| The Sun Drops Adverts For Premium-rate Adult Services Adult adverts putting off other advertisers, it fears, while sector moves to eliminate dodgy premium rate service providers.
The Sun has dropped all adult mobile content adverts ahead of a move by the industry's largest aggregators to wipe out unscrupulous premium rate service (PRS) promoters.
The newspaper, which distributes 3m copies a day, is a valuable channel for mobile content services. But it decided to stop running the lucrative adverts for adult services last week as they put off other advertisers.
A News International spokesman said, "We've stopped carrying adult mobile content adverts. We have high demand for classifieds and felt they devalued our inventory."
The decision comes as a blow to the adult content industry, which Juniper Research predicts will be worth $3.5m (£2.34m) by 2010.
The Association of Interactive Media and Entertainment (Aime) has kicked off an initiative to register all PRS promoters. It's keen to replicate on other platforms Ofcom's decision to tighten regulation for broadcasters around participation-TV services.

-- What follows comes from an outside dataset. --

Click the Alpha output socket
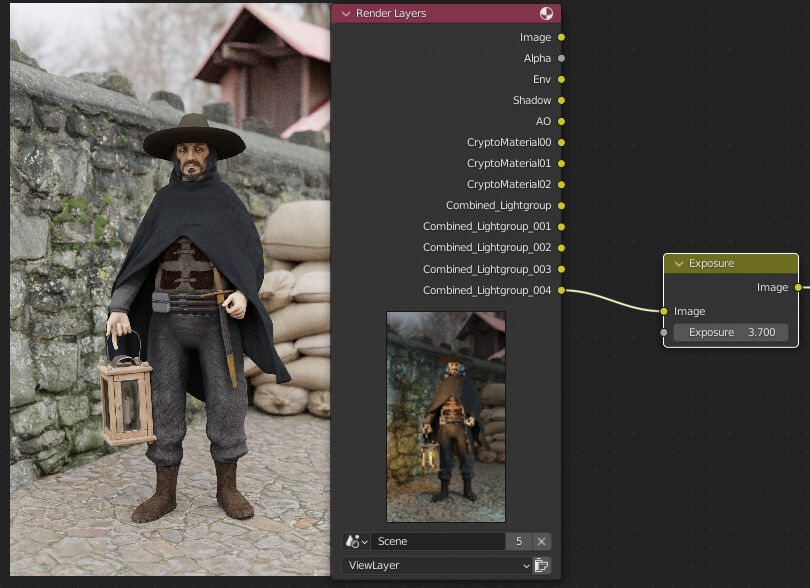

Sally Weatherall, chair of Aime, said, "The key aggregators have agreed in principle a point-of-sale registration scheme." She added Aime was keen to encourage self-regulation to help build consumer trust in PRSs. "Most non-compliance happens in the marketing and promotion of services. The first step is to get everyone to take responsibility for what they have control over so that we have a transparent chain from operator to promoter."
Weatherall said PhonepayPlus's existing regulation is ineffective because it targets aggregators and allows unscrupulous promoters to easily avoid penalties. A spokesman for PhonepayPlus said, "We'll be reviewing the code of practice during 2009 and the question of where regulation should apply."